## WHAT THIS TASK INVOLVES
Reproduce the listing below line for line, changing nothing.
□ □ □
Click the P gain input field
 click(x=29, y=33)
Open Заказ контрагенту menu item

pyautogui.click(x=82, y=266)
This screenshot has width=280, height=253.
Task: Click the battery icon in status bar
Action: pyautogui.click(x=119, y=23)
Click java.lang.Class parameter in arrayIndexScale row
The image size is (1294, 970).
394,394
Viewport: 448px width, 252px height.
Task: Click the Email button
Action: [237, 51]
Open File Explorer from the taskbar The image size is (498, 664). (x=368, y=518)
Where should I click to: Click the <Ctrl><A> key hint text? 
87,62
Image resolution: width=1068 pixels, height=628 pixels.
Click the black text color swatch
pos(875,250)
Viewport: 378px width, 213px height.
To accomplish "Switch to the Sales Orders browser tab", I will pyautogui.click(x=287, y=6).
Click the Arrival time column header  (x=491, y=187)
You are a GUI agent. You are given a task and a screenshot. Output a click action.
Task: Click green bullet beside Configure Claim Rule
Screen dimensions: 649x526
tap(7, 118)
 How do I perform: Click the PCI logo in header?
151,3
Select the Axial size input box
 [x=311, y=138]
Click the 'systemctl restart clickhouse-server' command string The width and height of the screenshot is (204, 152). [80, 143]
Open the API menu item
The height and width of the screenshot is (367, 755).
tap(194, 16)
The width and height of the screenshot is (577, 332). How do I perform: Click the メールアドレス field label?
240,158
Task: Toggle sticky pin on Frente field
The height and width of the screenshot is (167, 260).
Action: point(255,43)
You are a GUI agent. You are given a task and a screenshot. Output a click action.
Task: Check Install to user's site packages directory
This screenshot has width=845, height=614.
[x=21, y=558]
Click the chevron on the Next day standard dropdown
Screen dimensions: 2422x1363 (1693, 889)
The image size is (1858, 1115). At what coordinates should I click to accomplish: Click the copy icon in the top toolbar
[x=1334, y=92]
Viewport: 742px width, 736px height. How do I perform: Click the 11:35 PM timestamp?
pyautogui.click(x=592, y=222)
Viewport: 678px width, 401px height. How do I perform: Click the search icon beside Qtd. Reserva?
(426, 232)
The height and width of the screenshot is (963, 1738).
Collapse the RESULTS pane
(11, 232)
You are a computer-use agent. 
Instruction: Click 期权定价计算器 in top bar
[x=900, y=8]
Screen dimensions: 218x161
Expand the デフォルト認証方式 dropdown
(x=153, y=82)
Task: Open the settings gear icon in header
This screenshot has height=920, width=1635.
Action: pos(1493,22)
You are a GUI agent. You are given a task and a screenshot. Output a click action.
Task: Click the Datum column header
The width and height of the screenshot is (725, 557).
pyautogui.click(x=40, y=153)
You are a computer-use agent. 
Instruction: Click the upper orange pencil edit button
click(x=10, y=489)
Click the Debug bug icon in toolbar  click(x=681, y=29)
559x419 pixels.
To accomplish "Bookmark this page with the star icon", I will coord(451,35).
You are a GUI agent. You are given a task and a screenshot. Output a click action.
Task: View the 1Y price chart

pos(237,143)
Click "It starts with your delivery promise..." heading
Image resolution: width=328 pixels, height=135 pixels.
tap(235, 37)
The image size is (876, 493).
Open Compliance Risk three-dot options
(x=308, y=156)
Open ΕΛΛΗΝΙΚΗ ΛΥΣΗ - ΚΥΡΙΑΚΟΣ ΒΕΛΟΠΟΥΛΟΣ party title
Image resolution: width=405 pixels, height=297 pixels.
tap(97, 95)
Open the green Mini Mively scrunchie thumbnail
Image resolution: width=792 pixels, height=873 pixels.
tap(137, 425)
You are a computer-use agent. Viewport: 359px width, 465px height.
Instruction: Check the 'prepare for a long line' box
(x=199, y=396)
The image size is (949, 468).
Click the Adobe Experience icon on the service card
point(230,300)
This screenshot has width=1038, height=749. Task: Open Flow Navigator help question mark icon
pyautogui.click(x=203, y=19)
□ □ □
## THE ANSWER
Click the P gain input field
 click(x=29, y=33)
Open Заказ контрагенту menu item

pyautogui.click(x=82, y=266)
This screenshot has width=280, height=253.
Task: Click the battery icon in status bar
Action: pyautogui.click(x=119, y=23)
Click java.lang.Class parameter in arrayIndexScale row
The image size is (1294, 970).
394,394
Viewport: 448px width, 252px height.
Task: Click the Email button
Action: [237, 51]
Open File Explorer from the taskbar The image size is (498, 664). (x=368, y=518)
Where should I click to: Click the <Ctrl><A> key hint text? 
87,62
Image resolution: width=1068 pixels, height=628 pixels.
Click the black text color swatch
pos(875,250)
Viewport: 378px width, 213px height.
To accomplish "Switch to the Sales Orders browser tab", I will pyautogui.click(x=287, y=6).
Click the Arrival time column header  (x=491, y=187)
You are a GUI agent. You are given a task and a screenshot. Output a click action.
Task: Click green bullet beside Configure Claim Rule
Screen dimensions: 649x526
tap(7, 118)
 How do I perform: Click the PCI logo in header?
151,3
Select the Axial size input box
 [x=311, y=138]
Click the 'systemctl restart clickhouse-server' command string The width and height of the screenshot is (204, 152). [80, 143]
Open the API menu item
The height and width of the screenshot is (367, 755).
tap(194, 16)
The width and height of the screenshot is (577, 332). How do I perform: Click the メールアドレス field label?
240,158
Task: Toggle sticky pin on Frente field
The height and width of the screenshot is (167, 260).
Action: point(255,43)
You are a GUI agent. You are given a task and a screenshot. Output a click action.
Task: Check Install to user's site packages directory
This screenshot has width=845, height=614.
[x=21, y=558]
Click the chevron on the Next day standard dropdown
Screen dimensions: 2422x1363 (1693, 889)
The image size is (1858, 1115). At what coordinates should I click to accomplish: Click the copy icon in the top toolbar
[x=1334, y=92]
Viewport: 742px width, 736px height. How do I perform: Click the 11:35 PM timestamp?
pyautogui.click(x=592, y=222)
Viewport: 678px width, 401px height. How do I perform: Click the search icon beside Qtd. Reserva?
(426, 232)
The height and width of the screenshot is (963, 1738).
Collapse the RESULTS pane
(11, 232)
You are a computer-use agent. 
Instruction: Click 期权定价计算器 in top bar
[x=900, y=8]
Screen dimensions: 218x161
Expand the デフォルト認証方式 dropdown
(x=153, y=82)
Task: Open the settings gear icon in header
This screenshot has height=920, width=1635.
Action: pos(1493,22)
You are a GUI agent. You are given a task and a screenshot. Output a click action.
Task: Click the Datum column header
The width and height of the screenshot is (725, 557).
pyautogui.click(x=40, y=153)
You are a computer-use agent. 
Instruction: Click the upper orange pencil edit button
click(x=10, y=489)
Click the Debug bug icon in toolbar  click(x=681, y=29)
559x419 pixels.
To accomplish "Bookmark this page with the star icon", I will coord(451,35).
You are a GUI agent. You are given a task and a screenshot. Output a click action.
Task: View the 1Y price chart

pos(237,143)
Click "It starts with your delivery promise..." heading
Image resolution: width=328 pixels, height=135 pixels.
tap(235, 37)
The image size is (876, 493).
Open Compliance Risk three-dot options
(x=308, y=156)
Open ΕΛΛΗΝΙΚΗ ΛΥΣΗ - ΚΥΡΙΑΚΟΣ ΒΕΛΟΠΟΥΛΟΣ party title
Image resolution: width=405 pixels, height=297 pixels.
tap(97, 95)
Open the green Mini Mively scrunchie thumbnail
Image resolution: width=792 pixels, height=873 pixels.
tap(137, 425)
You are a computer-use agent. Viewport: 359px width, 465px height.
Instruction: Check the 'prepare for a long line' box
(x=199, y=396)
The image size is (949, 468).
Click the Adobe Experience icon on the service card
point(230,300)
This screenshot has width=1038, height=749. Task: Open Flow Navigator help question mark icon
pyautogui.click(x=203, y=19)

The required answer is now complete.